Aterrado, levantó el chiquillo la
mirada y vio junto a sí un cervatillo. El pobre animal llevaba la lengua fuera.
Era evidente que venía atormentado por la sed. Pero el manantial había desaparecido y no
parecía que quisiera volver a salir de nuevo. Algo se removió en el corazón del
chiquillo. Acarició al animal y dijo:
-Yo tengo la culpa de que tú hayas
de pasar sed. ¡Pobre cervatillo!
El muchacho sollozaba más y más,
desconsoladamente. Entonces echó a hablar y dijo de manera inesperada:
-¡Por favor, querido manantial,
regálanos de nuevo tu agua!
En la roca se oyó inmediatamente
como un alegre cantar. A continuación brotó el agua, y, claro como la plata,
fluyó de nuevo el manantial. El chiquillo y el cervatillo bebieron. Y cuando él
tuvo bastante, dijo con voz fuerte y clara:
-¡Gracias!
Entonces se dio cuenta, de que
había caído algo al suelo, a su lado. Era una piedra, que le había caído al
muchacho del corazón. El chiquillo se sentía muy ligero, libre del peso que
antes le oprimía. En lugar del cervatillo, empero, había ahora una hermosa hada
a su lado. Esta dijo:
-Ahora estás ya curado.
-¡Gracias! -repitió el chiquillo, y
se quedó contemplándola lleno de una indecible felicidad.
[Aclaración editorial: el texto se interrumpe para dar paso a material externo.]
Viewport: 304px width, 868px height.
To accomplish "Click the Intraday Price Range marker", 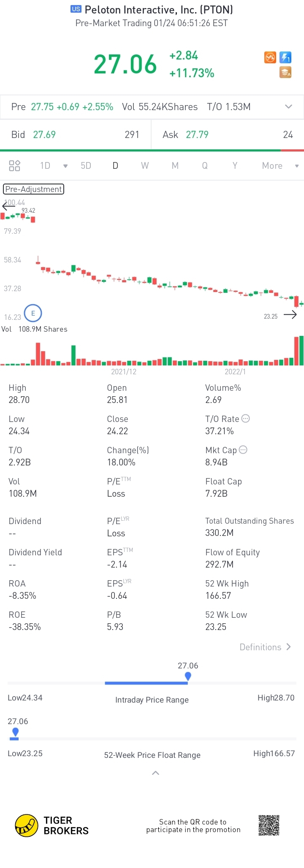I will tap(188, 676).
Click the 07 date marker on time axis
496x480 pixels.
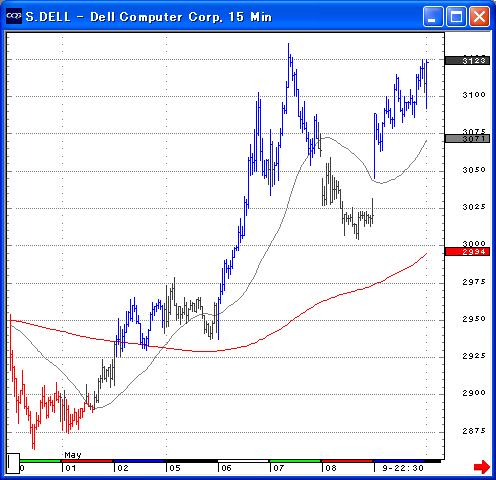point(279,468)
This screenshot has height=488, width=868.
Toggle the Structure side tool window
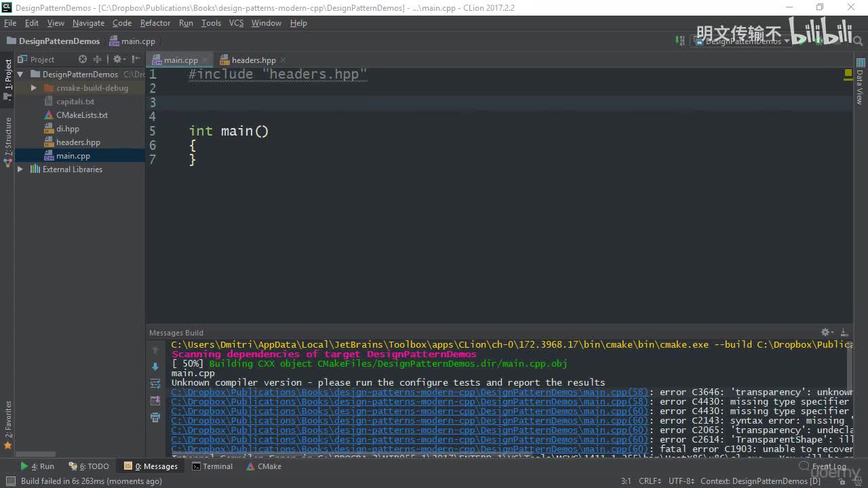click(x=8, y=141)
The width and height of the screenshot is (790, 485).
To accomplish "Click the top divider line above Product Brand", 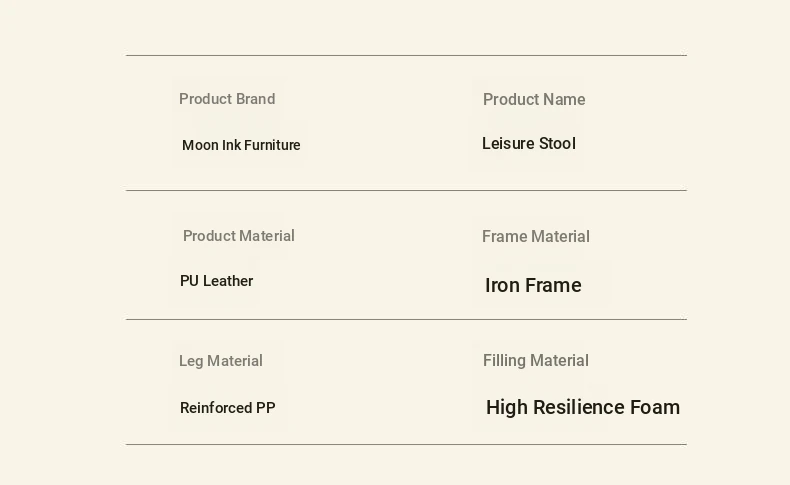I will pos(406,55).
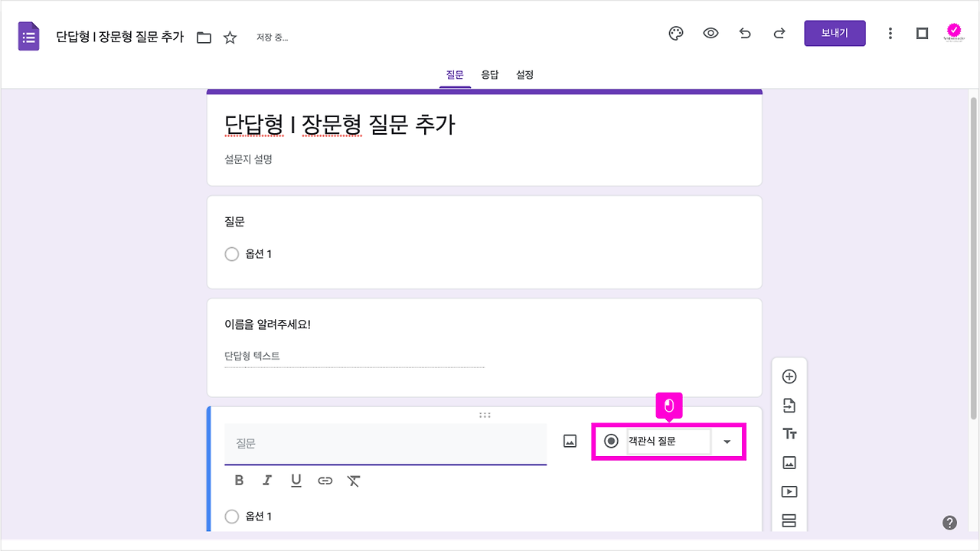This screenshot has height=551, width=980.
Task: Click the redo arrow icon
Action: pyautogui.click(x=779, y=33)
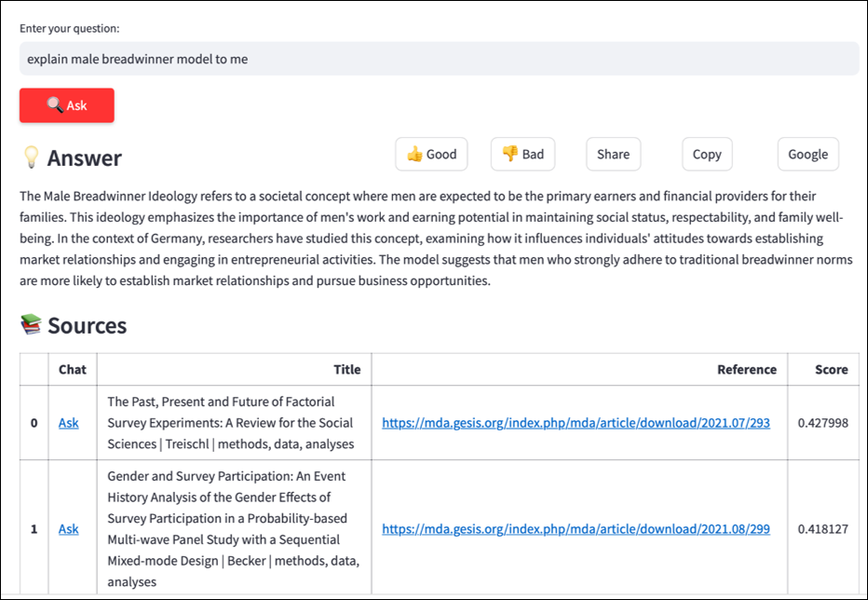Screen dimensions: 868x600
Task: Select the Chat column header
Action: pyautogui.click(x=73, y=370)
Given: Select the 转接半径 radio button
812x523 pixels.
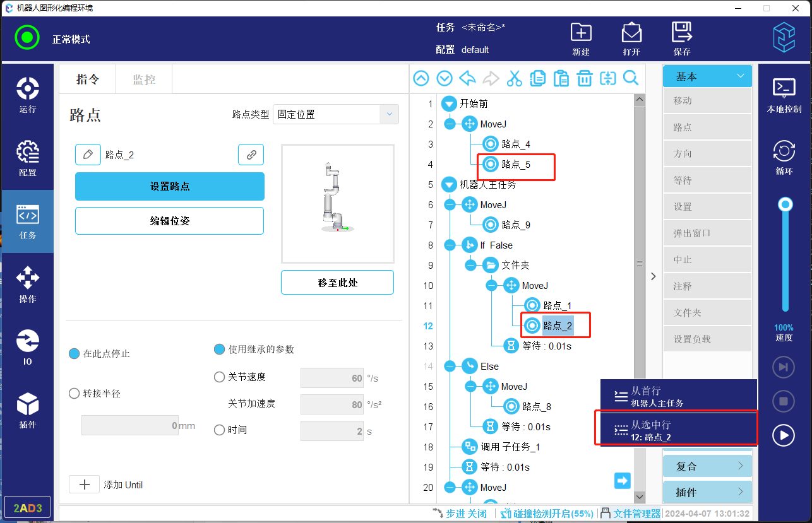Looking at the screenshot, I should (x=75, y=394).
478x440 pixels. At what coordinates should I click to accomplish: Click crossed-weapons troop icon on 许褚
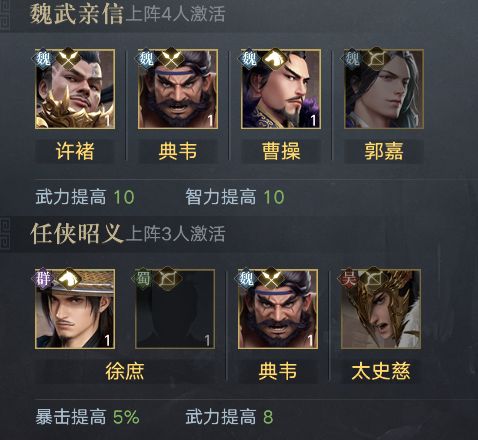tap(68, 57)
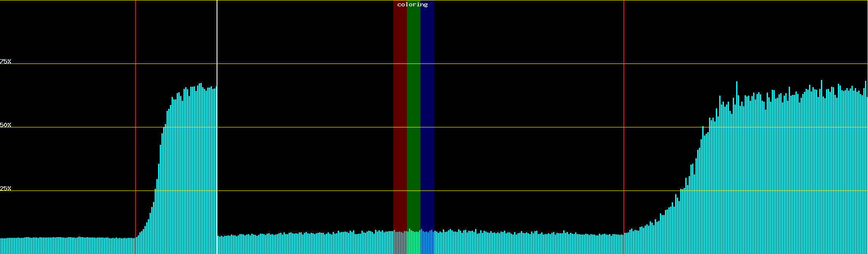Pick the gray bars under the red band
Screen dimensions: 868x254
click(x=400, y=243)
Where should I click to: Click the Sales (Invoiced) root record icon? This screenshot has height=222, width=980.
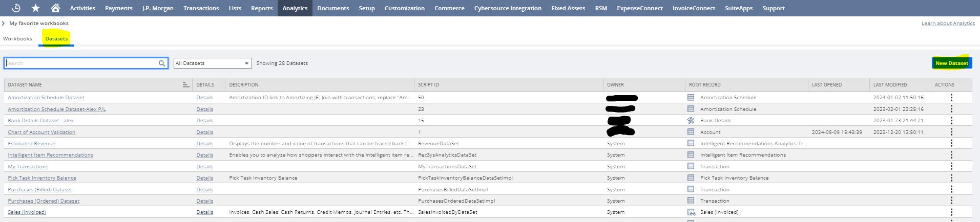coord(691,212)
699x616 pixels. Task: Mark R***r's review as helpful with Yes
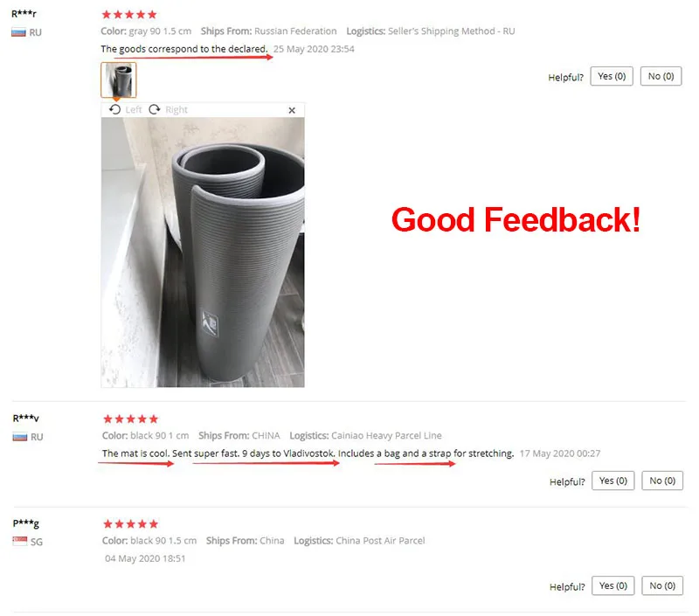(612, 76)
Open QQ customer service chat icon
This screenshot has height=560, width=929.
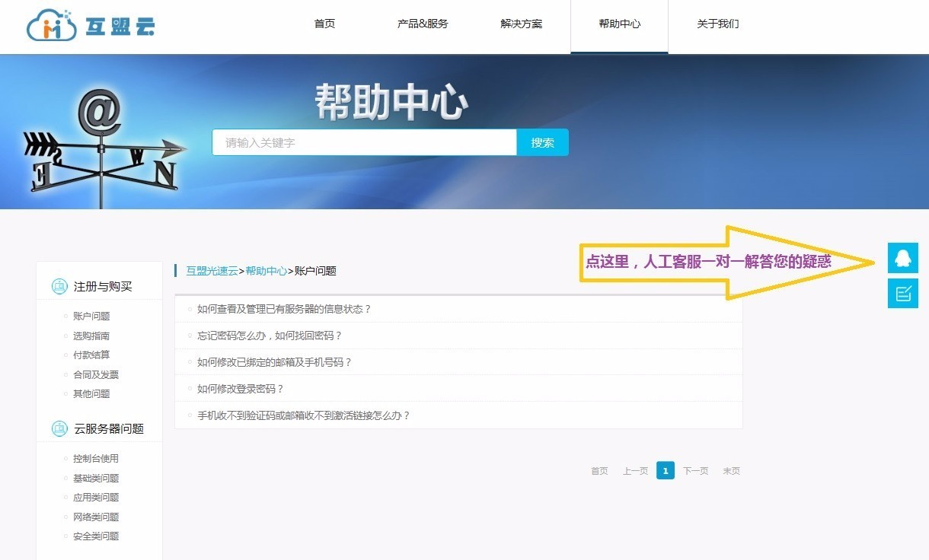click(902, 258)
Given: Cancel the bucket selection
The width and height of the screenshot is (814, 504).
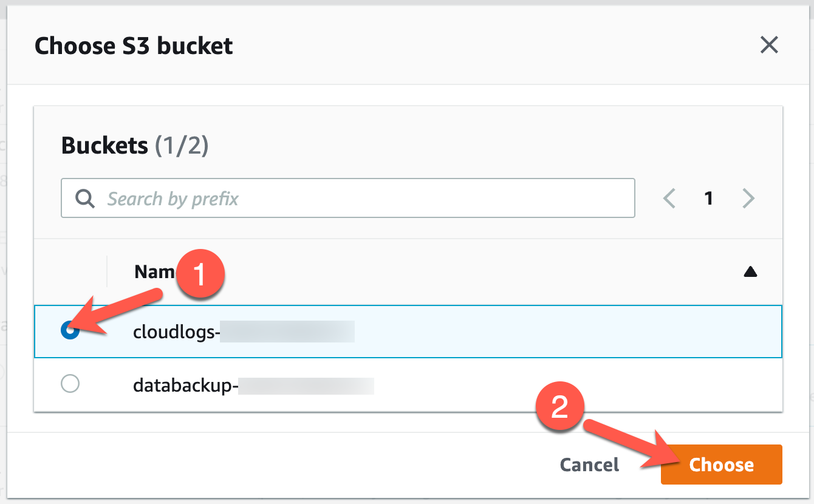Looking at the screenshot, I should click(x=589, y=465).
Luego echó a correr, loco de
alegría, y salió del bosque. De repente sintió deseos de ver a sus primos y a
sus primas, y fue a buscarlos a la pradera donde estaban jugando. Cuando vieron
de lejos al fugitivo, gritaron todos irónicamente:
-¿Quieres ahora mosto dulce y pan
moreno y nueces?
-¡Sí, por favor! -dijo el
chiquillo.
Entonces corrieron hacia la casa y
le trajeron de todo. El chiquillo, cada vez más contento, decía:
-¡Gracias, muchas gracias!
Y reía, sin cesar, y sentía ligero
su corazón. Naturalmente: había desa-parecido la piedra que le oprimía y no le
dejaba decir ni "por favor" ni "gracias".
Podéis imaginaros cómo se alegraron los padres de que su hijito
estuviera ahora curado de su grave enfermedad. Pero nadie estuvo más contento
que el abuelo y la abuela, y el más contento de todos era el mismo chiquillo.